В годы первых триумфов дарвиновских идей молодой голландец задался целью найти теоретически предсказанного Эрнстом Геккелем питекантропа. Решить эту задачу было неимоверно сложно. Где добыть средства на исследования? В каком уголке Земного шара, в каких географических и геологических условиях залегают костные останки наших древнейших предков? Всё было неясно. Дюбуа начал с того, что поступил врачом в голландскую колониальную армию и в 1887 году отправился на Суматру. Тем самым он обеспечил себе «оплату проезда» к месту раскопок и наметил район исследований. Три года копал он пещеры на острове и всюду безрезультатно. У другого давно опустились бы руки, но Дюбуа не сдавался. В 1890 году он перенёс раскопки на Яву и здесь с тем же упорством вел работы еще три года. Тут на реке Соло у Триниля его ждал успех: были найдены черепная крышка, бедренная кость и три зуба примитивного человекоподобного существа. В 1894 году он напечатал книгу об этой находке, но этим завершился лишь первый этап в судьбе открытия и начался второй, наиболее ответственный, – борьба за его признание.
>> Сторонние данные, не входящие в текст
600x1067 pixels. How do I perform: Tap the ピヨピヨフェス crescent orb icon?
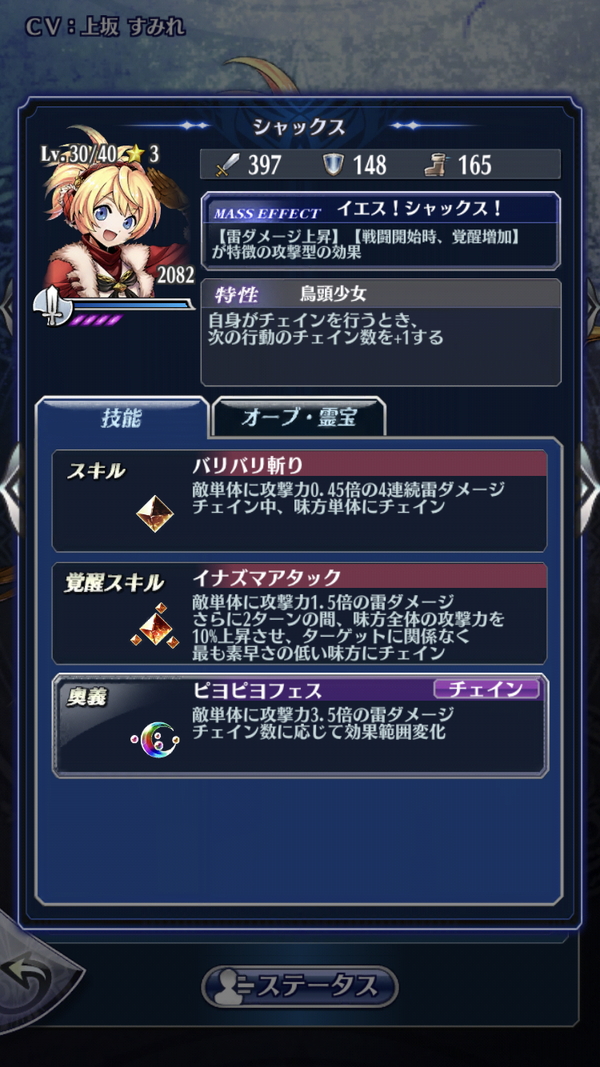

Сообщение никому не известного врача вызвало бурю. Многие авторитетные биологи и среди них знаменитый на весь мир Рудольф Вирхов заявили, что описанные кости принадлежат скорее всего своеобразному гигантскому гиббону и для понимания эволюции человека не дают ничего. Другие учёные поддержали точку зрения Дюбуа. Проблема питекантропа оживленно дебатировалась на трёх международных конгрессах по биологии – в Лейдене в 1895 году, в Кембридже в 1898 и в Берлине в 1901, и только в XX столетии мнение об яванском питекантропе как о переходной форме от обезьяны к человеку стало общепринятым. Дюбуа победил.
Говорят, он не выдержал бремени мировой славы. Жил в Лейдене затворником, никого не подпускал к сейфу с костями, не позволял их вновь измерить, не верил в позднейшие находки на Яве, сделанные Г. Кёнигсвальдом. Это как-то объясняет неожиданный финал его жизни. По прошествии сорока лет после раскопок в Триниле, в 1935 и 1940 годах, Дюбуа опубликовал статьи, в которых вдруг согласился со своими давними оппонентами: да, то, что он нашёл, – всего лишь останки гиббона. Понадобились новые наблюдения и сопоставления, чтобы показать: прав был Евгений Дюбуа 1894, а не 1935 года.